* [PAGE EXTRACT]:
********

Addressing modes: The DSP16000 core architecture supports immediate, register-direct, address-register-indirect, and program-counter-relative modes, as well as register-plus-displacement addressing, and circular-buffer addressing.

Special instructions or integral-peripheral functions: The special instructions are arithmetic, logical, and shift operations, and bit-manipulation instructions to implement nonlinear algorithms, such as signum, A-law and u-law conversions, half-wave and full-wave rectification, and rounding. The bit-manipulation instructions include barrel shifting, normalization and exponent computation, and bit-field insertion or extraction.

Agere Systems' StarPro2000

at a glance:

  • The StarPro2000 can perform 3000 million MACs/sec at 250 MHz.

The StarPro2000 targets high-performance communications-infrastructure applications, such as wireless base stations, voice-over-IP gateways, remote-access servers, and radio-network controllers. The StarPro2000 integrates three StarCore SC140 quad MAC DSP cores, 768 kbytes of shared memory, three serial-I/O units, one parallel-interface unit, and two external memory-interface units. Agere enhanced each SC140 DSP core with instruction and data caches, local data memory, an interrupt controller, and bus-interface logic. The combination forms a SuperCore macrocell that is the basic building block for the StarPro family. The cores and peripherals connect via a high-speed, split-transaction-architecture, 128-bit-wide local interconnect bus that can perform 128-bit transactions every clock cycle to minimize bottlenecks for internal and external transactions. The DSP core's instruction set, large set of general-purpose registers, and short instruction pipeline make it a viable target for coding algorithms in C.

Addressing modes: The SC140 architecture supports absolute, absolute-long, absolute-jump, reverse-carry, modulo, multiple-wraparound-modulo, register-direct, address-register-indirect, and program-counter-relative addressing modes. Dual 64-bit data fetch, stores, or both can simultaneously address parallel instructions as byte, word, long, as well as dual-word, quad-word, and dual-long.

Special instructions or integral-peripheral functions: The multipliers support mixed signed and unsigned operands in both fractional and integer formats. The SC140 architecture supports bit-mask-test/set/clear operations for both data registers and memory, and an SIMD (single-instruction-multiple-data) version of maximum and minimum additions and subtractions. The SC140 can perform eight 16-bit additions or maximum and minimum operations per cycle and includes the MAX2VIT, which works with Viterbi Shift Left to accelerate Viterbi decoding algorithms.

The StarPro2000 includes six 32-bit, general-purpose timers that can interrupt any DSP core; a 32-bit, parallel-interface port with 31-bit address space and 32-bit data bus; and two 8-bit, general-purpose bit-I/O units. The two external-memory interfaces have a 28-bit address space and a 32-bit data bus. Eight memory-to-memory DMA channels allow block-memory moves anywhere in the memory space. Two DMA channels support each of the three serial-interface ports.

Support: Agere's LUxWorks supports development for DSP16000 and StarPro2000 devices. The integrated system-level development tools includes a C compiler, an assembler, a linker, and a simulator. Hardware-development platforms and in-circuit-emulation capabilities are available through Agere's TargetView JTAG communication system featuring Agere's DART for real-time data collection. Agere also provides optimized libraries for voice transcoding and echo cancellation for wired networks and 2G, 2.5G, and 3G wireless standards. Additional third-party tools are available in cooperation with the StarCore Joint Development Center.

********

* [TASK SET]:
(a) According to the page extract, how many memory-to-memory DMA channels does the StarPro2000 include?
(b) Write out the page extract from "Addressing modes: The DSP16000" to "and circular-buffer addressing.".
The items after the page extract are not needed.

* [STORED RECORDS]:
********

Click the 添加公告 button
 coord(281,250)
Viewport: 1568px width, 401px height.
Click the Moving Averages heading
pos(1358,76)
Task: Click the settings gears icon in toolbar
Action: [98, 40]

********

* [ANSWERS PER TASK]:
(a) Eight.

(b)
Addressing modes: The DSP16000 core architecture supports immediate, register-direct, address-register-indirect, and program-counter-relative modes, as well as register-plus-displacement addressing, and circular-buffer addressing.